++++ GIVEN TEXT ++++

In this tutorial, we’ll explore the basics of linear modeling using R. We’ll walk through the steps to perform a simple linear regression analysis, visualize the data, and interpret the results.
Before we start, make sure you have R and RStudio installed. You can download them from the following links:
Linear modeling is a statistical technique used to model the relationship between a dependent variable (response) and one or more independent variables (predictors) by fitting a linear equation.
Simple linear regression models the relationship between a single predictor and the response. The model equation is:
Y = β0 + β1X + ε
Where:
Y is the response variable
X is the predictor variable
β0 is the intercept
β1 is the slope
ε is the error term
Let’s start by simply importing a sample dataset. We’ll use the
mtcars dataset that comes with R, which
contains information about various car models.
# Load the mtcars dataset
data(mtcars)
To have a peak at the structure of the data set, use the following code:
head(mtcars)
## mpg cyl disp hp drat wt qsec vs am gear carb
## Mazda RX4 21.0 6 160 110 3.90 2.620 16.46 0 1 4 4
## Mazda RX4 Wag 21.0 6 160 110 3.90 2.875 17.02 0 1 4 4
## Datsun 710 22.8 4 108 93 3.85 2.320 18.61 1 1 4 1
## Hornet 4 Drive 21.4 6 258 110 3.08 3.215 19.44 1 0 3 1
## Hornet Sportabout 18.7 8 360 175 3.15 3.440 17.02 0 0 3 2
## Valiant 18.1 6 225 105 2.76 3.460 20.22 1 0 3 1
The dataset contains 32 observations on 11 (numeric) variables:
| mpg | Miles/(US) gallon |
| cyl | Number of cylinders |
| disp | Displacement (cu.in.) |
| hp | Gross horsepower |
| drat | Rear axle ratio |
| wt | Weight (1000 lbs) |
| qsec | 1/4 mile time |
| vs | Engine (0 = V-shaped, 1 = straight) |
| am | Transmission (0 = automatic, 1 = manual) |
| gear | Number of forward gears |
| carb | Number of carburetors |
We’ll use mpg as the response variable
and hp as the predictor for our simple
linear regression.

++++ DATA ENTRIES ++++

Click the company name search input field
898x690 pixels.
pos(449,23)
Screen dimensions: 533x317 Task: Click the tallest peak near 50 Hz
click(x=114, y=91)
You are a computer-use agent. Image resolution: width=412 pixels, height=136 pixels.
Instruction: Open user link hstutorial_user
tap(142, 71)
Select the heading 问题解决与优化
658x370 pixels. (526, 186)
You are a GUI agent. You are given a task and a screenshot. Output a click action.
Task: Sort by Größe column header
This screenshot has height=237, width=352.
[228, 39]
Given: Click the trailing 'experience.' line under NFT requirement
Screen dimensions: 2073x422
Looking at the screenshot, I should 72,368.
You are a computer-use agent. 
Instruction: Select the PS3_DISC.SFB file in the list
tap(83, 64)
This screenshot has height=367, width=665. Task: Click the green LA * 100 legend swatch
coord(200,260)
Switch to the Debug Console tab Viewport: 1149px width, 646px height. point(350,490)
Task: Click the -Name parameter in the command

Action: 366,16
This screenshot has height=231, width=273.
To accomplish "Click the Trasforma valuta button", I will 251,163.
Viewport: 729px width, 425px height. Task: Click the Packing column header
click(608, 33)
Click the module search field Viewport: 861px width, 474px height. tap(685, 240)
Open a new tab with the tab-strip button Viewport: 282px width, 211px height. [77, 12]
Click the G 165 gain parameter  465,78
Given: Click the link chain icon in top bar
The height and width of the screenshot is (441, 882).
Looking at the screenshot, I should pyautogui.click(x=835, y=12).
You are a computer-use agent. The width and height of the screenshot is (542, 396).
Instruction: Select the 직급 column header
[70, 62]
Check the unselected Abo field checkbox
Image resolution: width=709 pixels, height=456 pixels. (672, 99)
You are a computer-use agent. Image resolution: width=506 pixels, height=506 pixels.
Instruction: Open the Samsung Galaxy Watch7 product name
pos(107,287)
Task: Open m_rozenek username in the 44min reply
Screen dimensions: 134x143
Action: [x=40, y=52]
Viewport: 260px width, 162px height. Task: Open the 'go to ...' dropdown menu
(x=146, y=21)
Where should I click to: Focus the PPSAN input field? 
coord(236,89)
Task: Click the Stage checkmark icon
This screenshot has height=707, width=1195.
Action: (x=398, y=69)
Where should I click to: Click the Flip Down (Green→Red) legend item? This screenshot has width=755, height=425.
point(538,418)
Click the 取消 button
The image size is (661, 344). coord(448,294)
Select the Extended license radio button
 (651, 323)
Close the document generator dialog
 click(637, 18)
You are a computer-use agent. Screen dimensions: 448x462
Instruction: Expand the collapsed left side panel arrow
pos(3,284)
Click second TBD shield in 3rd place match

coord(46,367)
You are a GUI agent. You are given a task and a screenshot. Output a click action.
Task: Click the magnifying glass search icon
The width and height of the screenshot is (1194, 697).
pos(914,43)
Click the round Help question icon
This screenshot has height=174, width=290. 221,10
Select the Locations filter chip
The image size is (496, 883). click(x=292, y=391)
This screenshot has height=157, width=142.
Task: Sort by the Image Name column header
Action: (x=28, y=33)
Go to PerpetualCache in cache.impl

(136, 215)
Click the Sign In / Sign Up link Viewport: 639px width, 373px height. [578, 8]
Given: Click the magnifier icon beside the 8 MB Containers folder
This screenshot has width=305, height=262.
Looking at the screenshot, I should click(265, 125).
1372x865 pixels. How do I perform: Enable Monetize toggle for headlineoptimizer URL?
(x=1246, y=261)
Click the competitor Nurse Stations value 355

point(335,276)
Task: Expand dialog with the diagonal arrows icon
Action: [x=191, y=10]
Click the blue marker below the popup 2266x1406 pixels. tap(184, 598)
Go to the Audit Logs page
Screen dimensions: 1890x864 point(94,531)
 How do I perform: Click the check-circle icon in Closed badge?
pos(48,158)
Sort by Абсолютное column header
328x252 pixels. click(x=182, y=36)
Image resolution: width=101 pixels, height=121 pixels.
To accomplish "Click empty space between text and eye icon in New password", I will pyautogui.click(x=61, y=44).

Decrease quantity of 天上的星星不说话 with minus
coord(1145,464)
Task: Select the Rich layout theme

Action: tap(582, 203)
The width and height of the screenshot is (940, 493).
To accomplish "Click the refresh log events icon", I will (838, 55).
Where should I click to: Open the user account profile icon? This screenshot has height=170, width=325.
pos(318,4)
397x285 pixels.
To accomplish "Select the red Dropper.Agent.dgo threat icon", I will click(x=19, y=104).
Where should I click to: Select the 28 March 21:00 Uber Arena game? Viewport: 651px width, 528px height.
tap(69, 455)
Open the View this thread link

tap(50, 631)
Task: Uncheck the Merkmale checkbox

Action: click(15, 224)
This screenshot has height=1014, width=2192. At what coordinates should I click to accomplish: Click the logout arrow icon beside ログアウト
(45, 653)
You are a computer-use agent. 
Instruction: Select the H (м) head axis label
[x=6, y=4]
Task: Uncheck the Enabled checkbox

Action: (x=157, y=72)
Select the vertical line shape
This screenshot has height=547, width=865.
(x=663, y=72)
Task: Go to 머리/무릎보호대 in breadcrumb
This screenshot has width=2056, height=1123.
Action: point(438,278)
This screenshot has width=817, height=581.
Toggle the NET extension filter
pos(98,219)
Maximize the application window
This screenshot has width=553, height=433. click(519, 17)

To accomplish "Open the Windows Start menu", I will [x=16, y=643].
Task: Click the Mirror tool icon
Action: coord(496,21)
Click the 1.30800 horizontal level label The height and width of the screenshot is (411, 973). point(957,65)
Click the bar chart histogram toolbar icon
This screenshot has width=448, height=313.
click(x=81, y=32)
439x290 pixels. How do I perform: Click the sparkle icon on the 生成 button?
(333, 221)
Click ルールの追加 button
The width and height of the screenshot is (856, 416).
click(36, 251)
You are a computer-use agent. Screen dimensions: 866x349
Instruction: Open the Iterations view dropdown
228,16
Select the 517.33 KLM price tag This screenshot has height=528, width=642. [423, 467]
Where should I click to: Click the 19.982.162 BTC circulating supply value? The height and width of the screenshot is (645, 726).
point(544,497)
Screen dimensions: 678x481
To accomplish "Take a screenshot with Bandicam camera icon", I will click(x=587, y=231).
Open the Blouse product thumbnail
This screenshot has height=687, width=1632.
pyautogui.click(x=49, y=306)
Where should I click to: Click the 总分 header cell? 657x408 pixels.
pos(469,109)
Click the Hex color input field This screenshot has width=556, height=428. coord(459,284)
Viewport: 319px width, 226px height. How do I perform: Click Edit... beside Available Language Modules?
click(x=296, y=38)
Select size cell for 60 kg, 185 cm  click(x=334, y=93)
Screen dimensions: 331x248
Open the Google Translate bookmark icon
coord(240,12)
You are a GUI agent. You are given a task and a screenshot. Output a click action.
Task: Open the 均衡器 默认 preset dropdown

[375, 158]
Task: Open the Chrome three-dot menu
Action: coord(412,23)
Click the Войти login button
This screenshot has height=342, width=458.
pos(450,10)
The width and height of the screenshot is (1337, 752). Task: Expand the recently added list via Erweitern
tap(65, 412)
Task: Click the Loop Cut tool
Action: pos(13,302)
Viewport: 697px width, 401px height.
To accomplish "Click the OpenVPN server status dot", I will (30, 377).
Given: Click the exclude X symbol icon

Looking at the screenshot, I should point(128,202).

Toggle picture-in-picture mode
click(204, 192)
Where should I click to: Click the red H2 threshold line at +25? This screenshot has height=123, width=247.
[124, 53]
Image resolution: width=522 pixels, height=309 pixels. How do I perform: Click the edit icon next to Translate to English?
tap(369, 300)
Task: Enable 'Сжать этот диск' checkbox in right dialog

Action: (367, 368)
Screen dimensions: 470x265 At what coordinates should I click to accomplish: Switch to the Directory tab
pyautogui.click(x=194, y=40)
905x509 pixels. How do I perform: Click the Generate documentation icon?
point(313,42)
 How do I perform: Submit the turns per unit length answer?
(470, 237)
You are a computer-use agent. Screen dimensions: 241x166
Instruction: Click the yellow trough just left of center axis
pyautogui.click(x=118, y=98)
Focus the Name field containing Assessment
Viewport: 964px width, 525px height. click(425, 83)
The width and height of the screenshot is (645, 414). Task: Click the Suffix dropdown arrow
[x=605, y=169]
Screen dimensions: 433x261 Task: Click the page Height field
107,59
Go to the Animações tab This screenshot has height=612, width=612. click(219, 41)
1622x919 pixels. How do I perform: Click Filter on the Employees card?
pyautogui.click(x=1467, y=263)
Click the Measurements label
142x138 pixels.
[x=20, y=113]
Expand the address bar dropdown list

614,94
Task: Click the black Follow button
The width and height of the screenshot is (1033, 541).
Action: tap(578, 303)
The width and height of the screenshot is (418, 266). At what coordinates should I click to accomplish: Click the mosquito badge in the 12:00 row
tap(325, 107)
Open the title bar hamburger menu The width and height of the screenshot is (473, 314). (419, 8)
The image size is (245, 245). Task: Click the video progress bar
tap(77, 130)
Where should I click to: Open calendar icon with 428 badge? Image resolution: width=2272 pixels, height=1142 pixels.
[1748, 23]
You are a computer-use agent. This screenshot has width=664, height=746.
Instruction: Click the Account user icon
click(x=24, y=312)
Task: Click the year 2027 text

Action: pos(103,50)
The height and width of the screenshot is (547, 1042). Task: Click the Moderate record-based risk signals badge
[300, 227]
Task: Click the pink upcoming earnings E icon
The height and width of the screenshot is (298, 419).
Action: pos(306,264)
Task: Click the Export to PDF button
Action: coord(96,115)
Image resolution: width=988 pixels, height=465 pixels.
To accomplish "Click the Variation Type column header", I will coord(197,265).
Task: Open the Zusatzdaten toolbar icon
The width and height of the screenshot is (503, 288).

++++

REQUIREMENTS
Continue the R tutorial on linear regression, starting after its last sentence. The entries were drawn from a different source than the R tutorial.

REPLY TO THE TASK
Now, let’s perform a simple linear regression analysis to model the
relationship between mpg and
hp.
# Fit a simple linear regression model
model <- lm(mpg ~ hp, data = mtcars)
# Display the summary of the model
summary(model)
##
## Call:
## lm(formula = mpg ~ hp, data = mtcars)
##
## Residuals:
## Min 1Q Median 3Q Max
## -5.7121 -2.1122 -0.8854 1.5819 8.2360
##
## Coefficients:
## Estimate Std. Error t value Pr(>|t|)
## (Intercept) 30.09886 1.63392 18.421 < 2e-16 ***
## hp -0.06823 0.01012 -6.742 1.79e-07 ***
## ---
## Signif. codes: 0 '***' 0.001 '**' 0.01 '*' 0.05 '.' 0.1 ' ' 1
##
## Residual standard error: 3.863 on 30 degrees of freedom
## Multiple R-squared: 0.6024, Adjusted R-squared: 0.5892
## F-statistic: 45.46 on 1 and 30 DF, p-value: 1.788e-07
The lm() function fits the model, and
summary(model) provides a summary of the
regression results.
To visualize the relationship, we’ll create a scatter plot with the regression line, using ggplot.
# Install and load the ggplot2 package
# install.packages("ggplot2")
library(ggplot2)
# Create a scatter plot
ggplot(mtcars, aes(x = hp, y = mpg)) +
geom_point() +
geom_smooth(method = "lm") +
labs(title = "Scatter Plot of hp vs. mpg",
x = "Horsepower",
y = "Miles per Gallon")
## `geom_smooth()` using formula = 'y ~ x'
This scatter plot shows the relationship between
hp and mpg,
along with the linear regression line.
We can clearly observe a negative relationship between the two variables: as Horsepower increases, Miles per Gallon decreases. This means that as the Horsepower of a car increases, the fuel efficiency tends to decrease.
We can evaluate the model’s performance by calculating the mean squared error (MSE).
# Calculate Mean Squared Error (MSE)
predicted <- predict(model)
actual <- mtcars$mpg
mse <- mean((actual - predicted)^2)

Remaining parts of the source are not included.